Is Poland expensive? Maybe not, but these things definitely are!
This is the second article of a series about the cost of living in Poland. The first was focused on the costs of living in Warsaw, while the third has a complete outlook of the average salaries in Poland.
After living on four different continents, I got this costume for praising things that are well priced in some countries. The coffee in Brazil, the wine in Chile, the gasoline in Qatar, or the mountain resorts in the Carpathian Mountains. All of them are gems that have prices far better than a foreigner would expect for their quality.
But there are dark sides in each of these countries, overpriced stuff, just like everywhere else. Electronic products in Brazil, ski passes in Chile, beer in Qatar, or… What is expensive in Poland?
Yes, Poland, the same nation whose economy is expanding so rapidly that it is prompting a reverse-immigration, or the bringing back of citizens who long ago left the nation.
Eastern Europe (or Central, as the Poles consider themselves) is not famous for being exactly expensive.
Taking Showers Too Frequently
PS: by the time I write this article, 1 dollar is 3.74 zloty — the Polish currency.
The price of water in Poland is quite high compared to Brazil (our water prices are among the smallest in the world) but in line with the European countries.
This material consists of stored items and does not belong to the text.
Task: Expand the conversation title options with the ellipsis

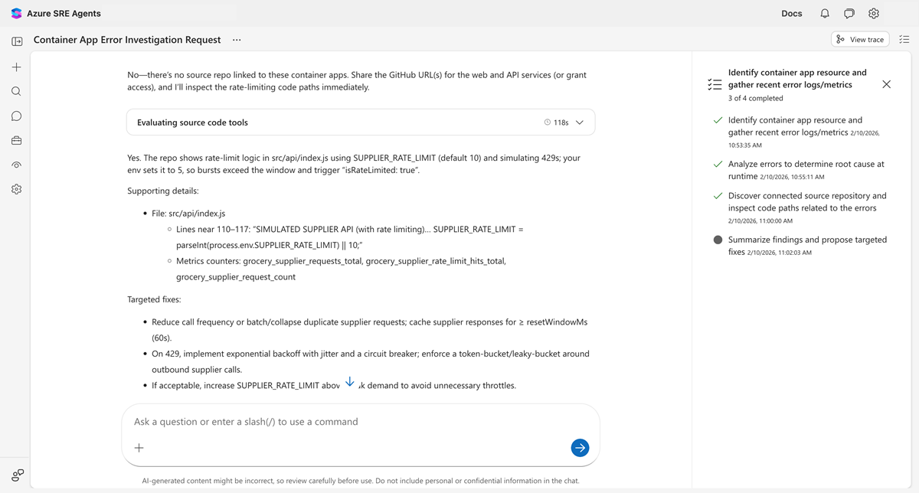Action: tap(237, 40)
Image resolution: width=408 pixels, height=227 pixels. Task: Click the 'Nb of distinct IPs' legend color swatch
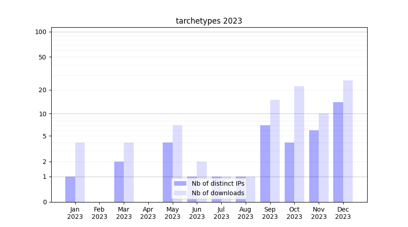(x=180, y=183)
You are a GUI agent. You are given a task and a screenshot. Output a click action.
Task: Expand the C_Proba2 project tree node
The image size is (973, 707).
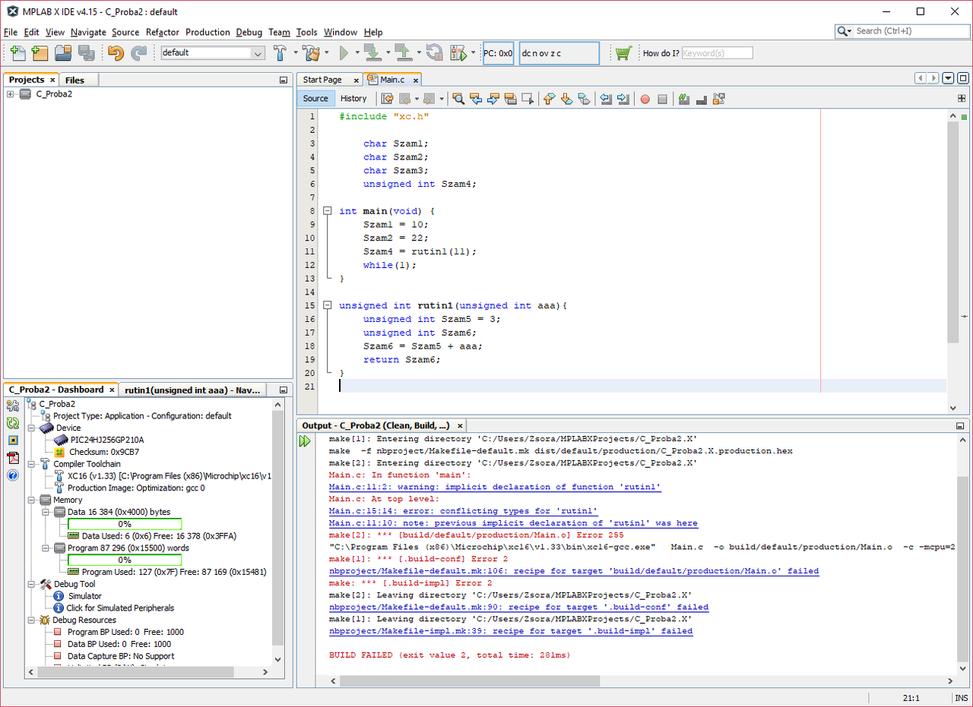pos(10,94)
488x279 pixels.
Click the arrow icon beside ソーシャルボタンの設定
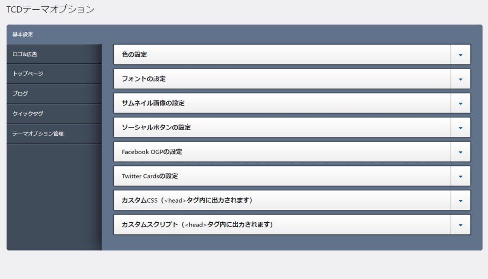coord(460,128)
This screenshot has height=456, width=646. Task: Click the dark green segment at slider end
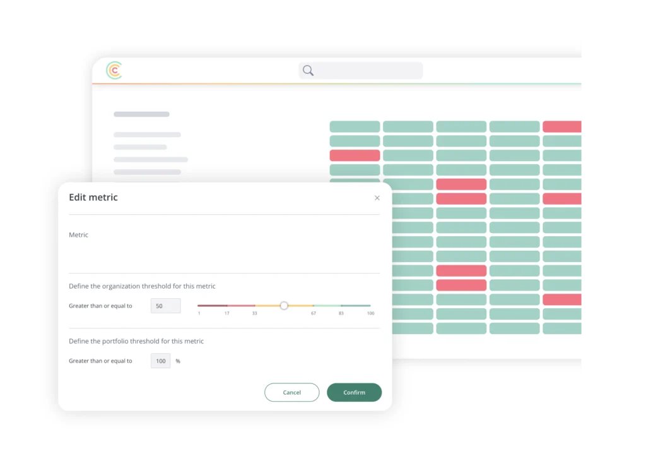point(356,306)
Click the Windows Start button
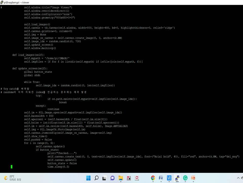The height and width of the screenshot is (183, 243). coord(88,178)
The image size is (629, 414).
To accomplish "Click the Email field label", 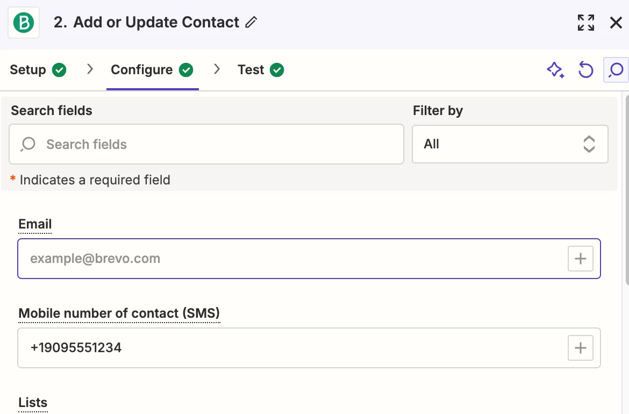I will (35, 224).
This is not the reason showers are madly expensive there.
The problem is that in some cities, like Warsaw or Łódź, the garbage collection tax is based on the amount of water used — I don’t know why, and I think nobody knows. This indexation can increase the monthly bills quickly.
Badly, awfully, dramatically quick.
The water price (considering also sewage, since most of the clean water we use later becomes sewage) in Warsaw is 9.85 zlotys per cubic meter. One cubic meter is 1000 liters.
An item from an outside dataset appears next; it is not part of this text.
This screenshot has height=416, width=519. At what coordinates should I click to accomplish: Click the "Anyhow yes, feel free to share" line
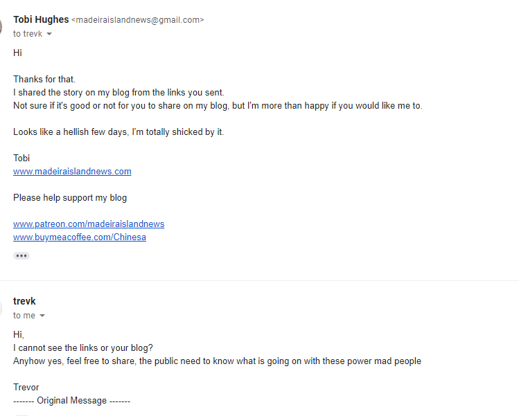click(x=217, y=361)
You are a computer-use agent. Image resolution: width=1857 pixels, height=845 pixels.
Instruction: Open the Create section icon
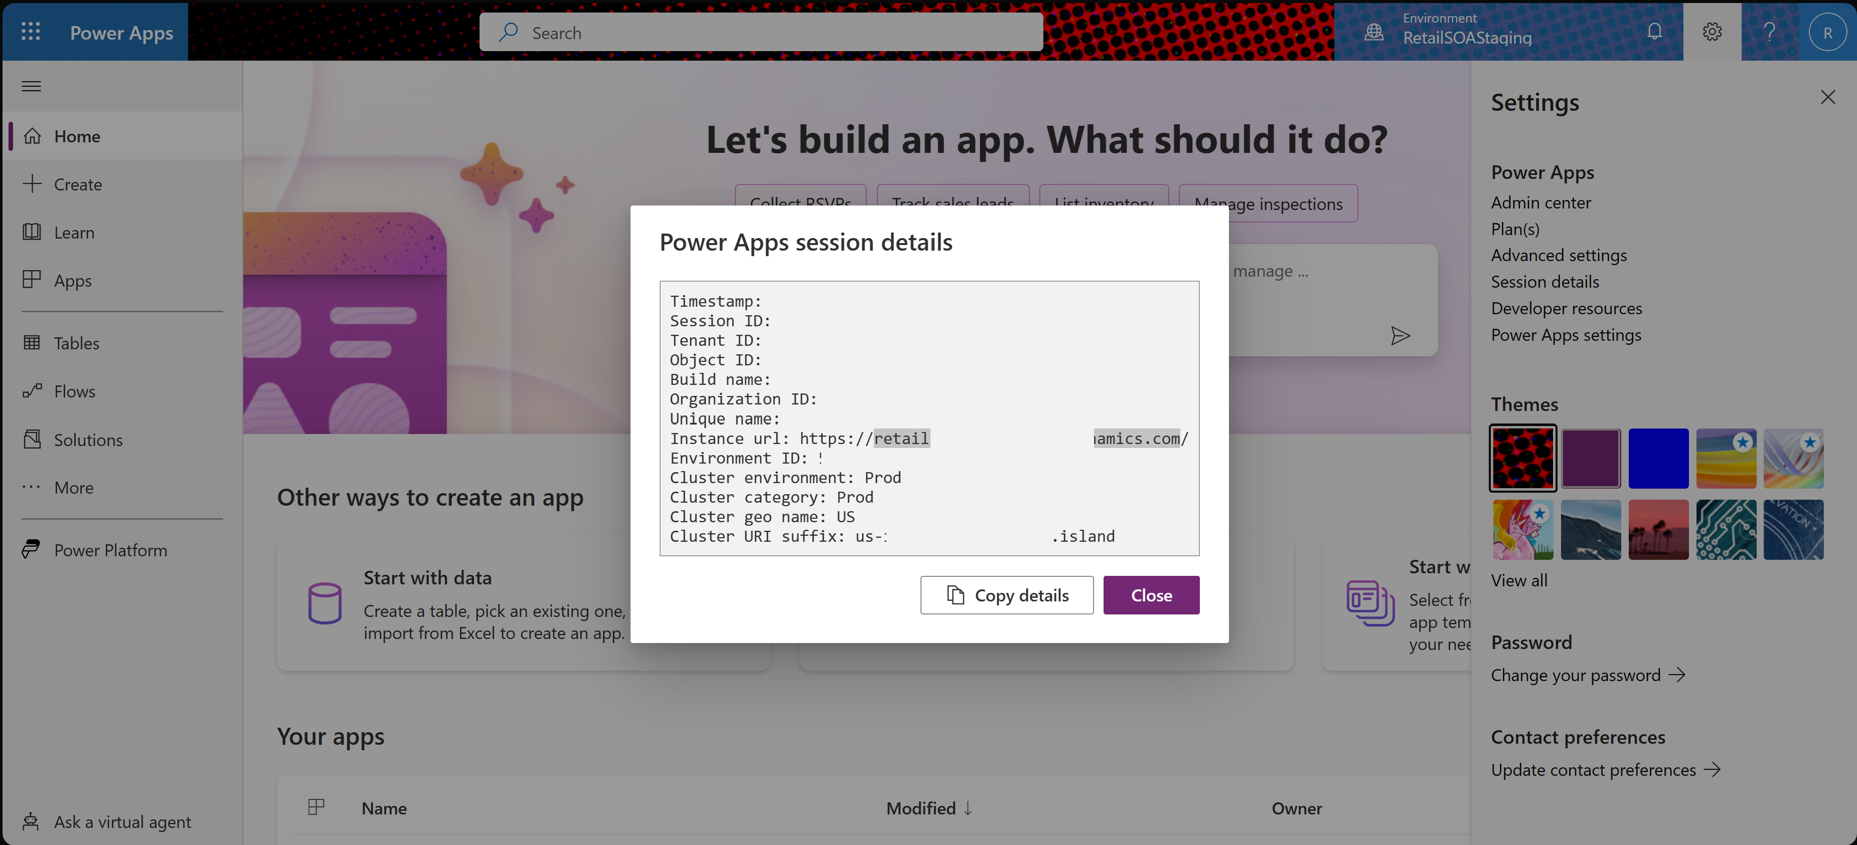point(32,184)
Then comes the garbage tax. It is 12.73 zlotys per 1000 liters of water consumed.
We have a final price of 22.58 zlotys per 1000 liters of water.
Modern, efficient showers use on average 9 liters of water per minute. Therefore, a 10 minutes shower costs you (22.58/1000)*90 = 2.03 zlotys.
0.55 dollars. It may look small if you live in the USA, but have in mind that the average monthly salary in Poland is 3733 zlotys net. An average person who bathes daily would spend nearly 2% of his salary — not counting water heating (and heating gas is expensive, although you can find some ways to save on it here).
This would be the same as an American spending 105 dollars monthly on shower bills.
To make things worse, this is the price of cold showers. If you want warm water — something enjoyable in the winters where the temperature often remains for months below zero — you need to sum the heating prices, and they are also not cheap.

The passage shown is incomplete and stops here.